Given data →

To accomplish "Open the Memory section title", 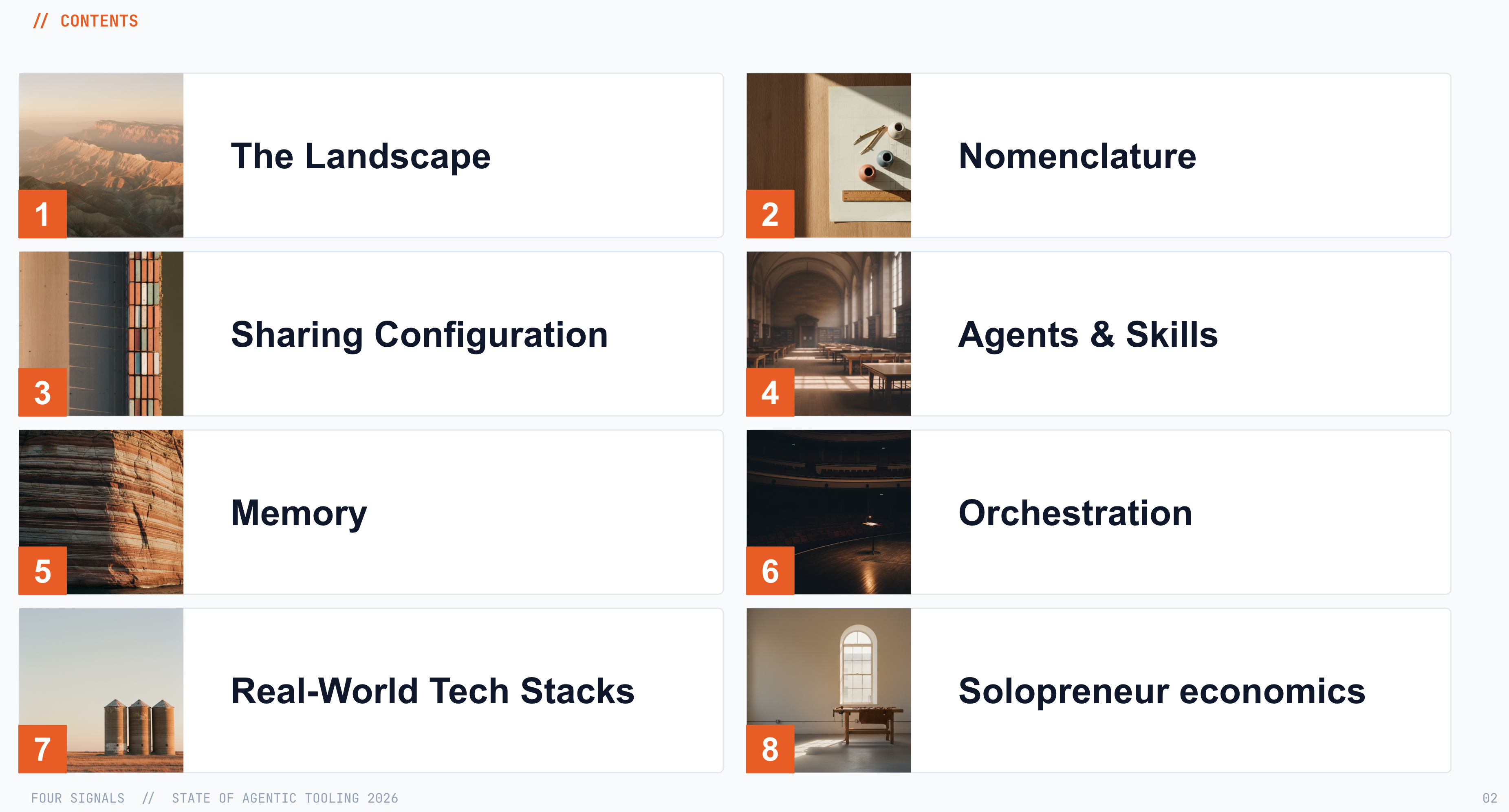I will click(x=299, y=514).
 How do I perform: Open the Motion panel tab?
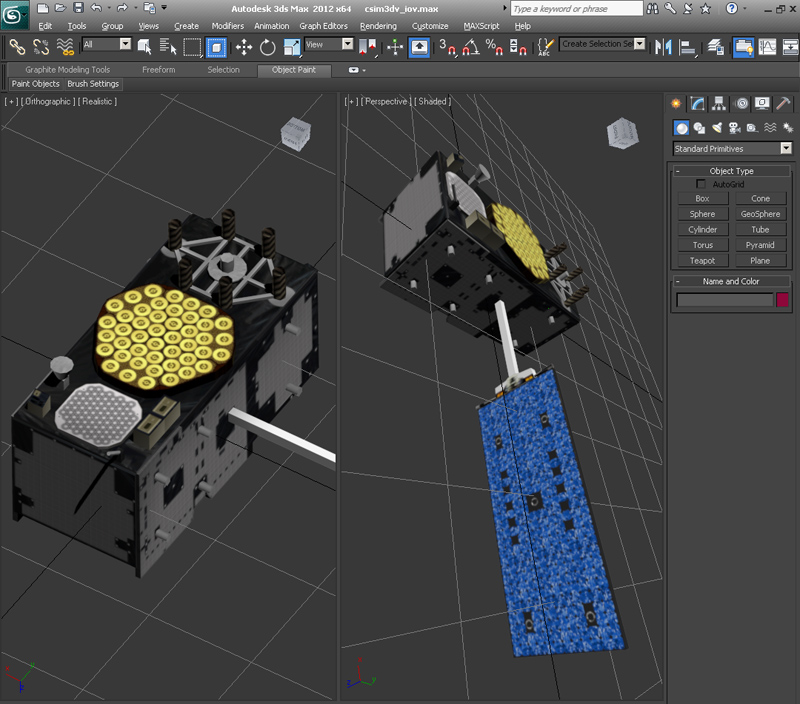[741, 103]
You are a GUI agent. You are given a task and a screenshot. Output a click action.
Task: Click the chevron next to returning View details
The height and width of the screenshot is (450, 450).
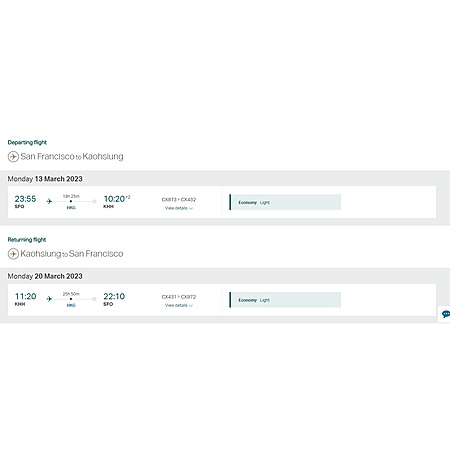(191, 306)
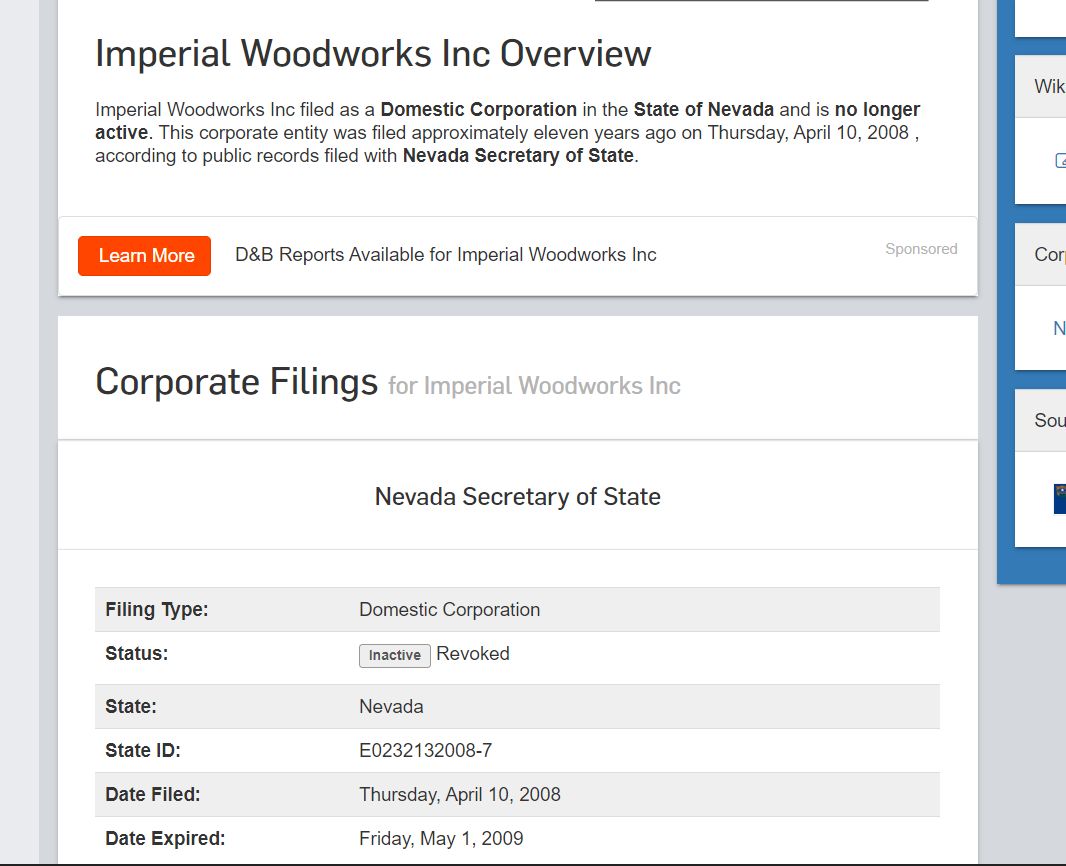The width and height of the screenshot is (1066, 866).
Task: Click bold Domestic Corporation in the overview paragraph
Action: click(x=478, y=109)

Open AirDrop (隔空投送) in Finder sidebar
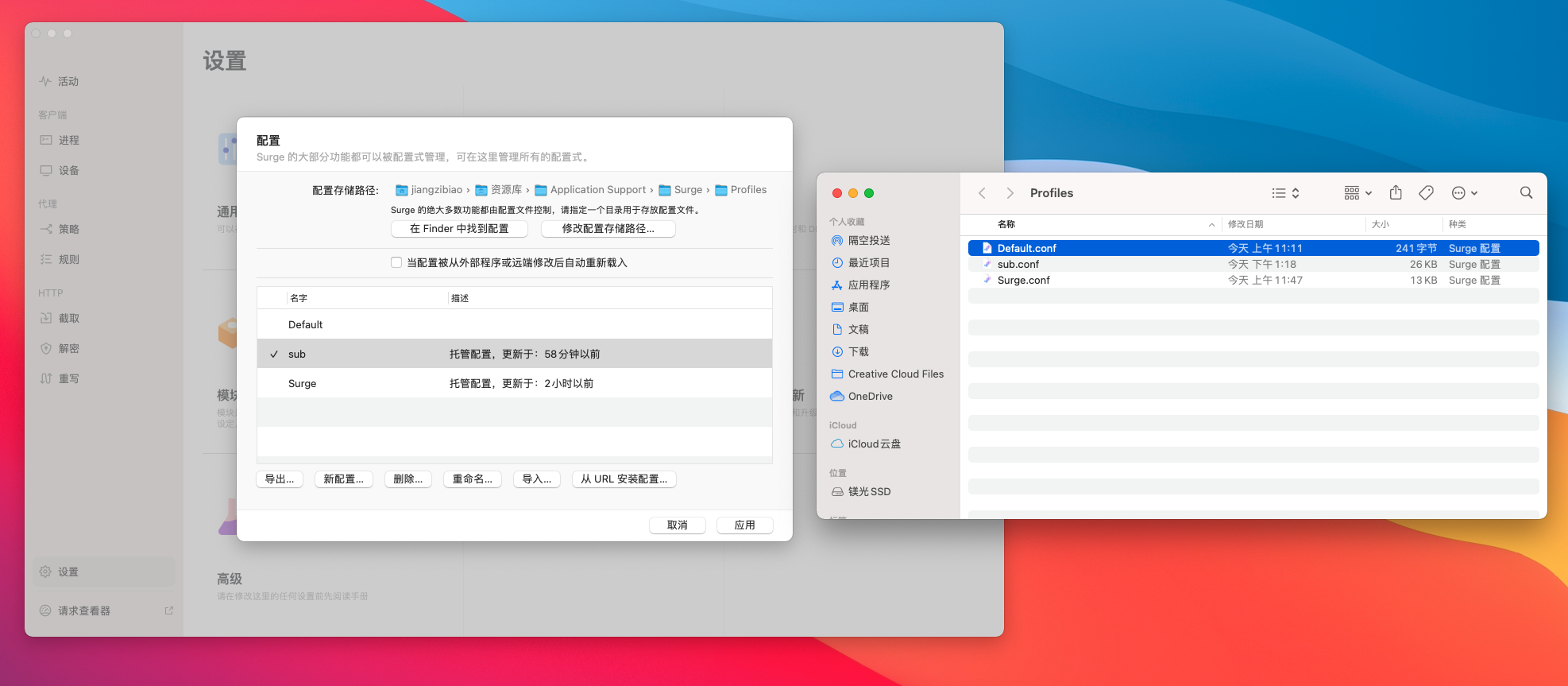pyautogui.click(x=868, y=241)
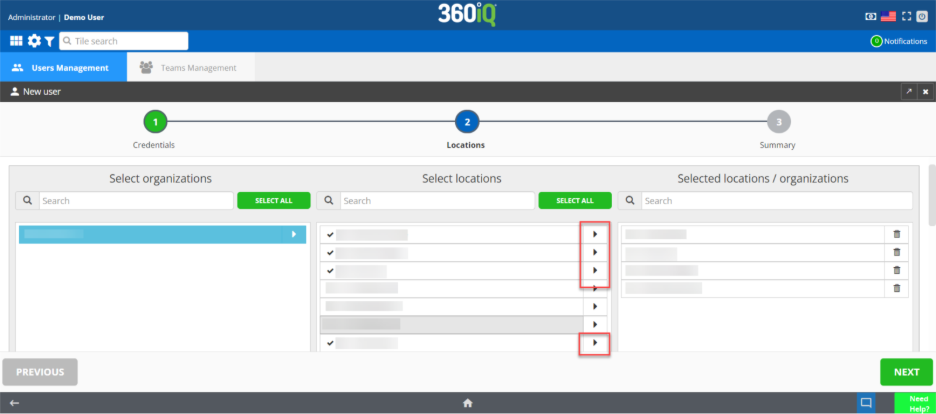This screenshot has height=414, width=936.
Task: Remove the last selected location via trash icon
Action: pos(896,288)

What you are asked to do → Here the requirement is to restate exactly the line holding "The height and" and every later line through the end of the material, omitting pictures.

Problem solution →
The height and width of the screenshot is (450, 450).
(191, 306)
The width and height of the screenshot is (1066, 866).
Task: Click bold Domestic Corporation in the overview paragraph
Action: click(x=478, y=109)

Open AirDrop (隔空投送) in Finder sidebar
pyautogui.click(x=868, y=241)
This screenshot has height=414, width=936.
Task: Remove the last selected location via trash icon
Action: pos(896,288)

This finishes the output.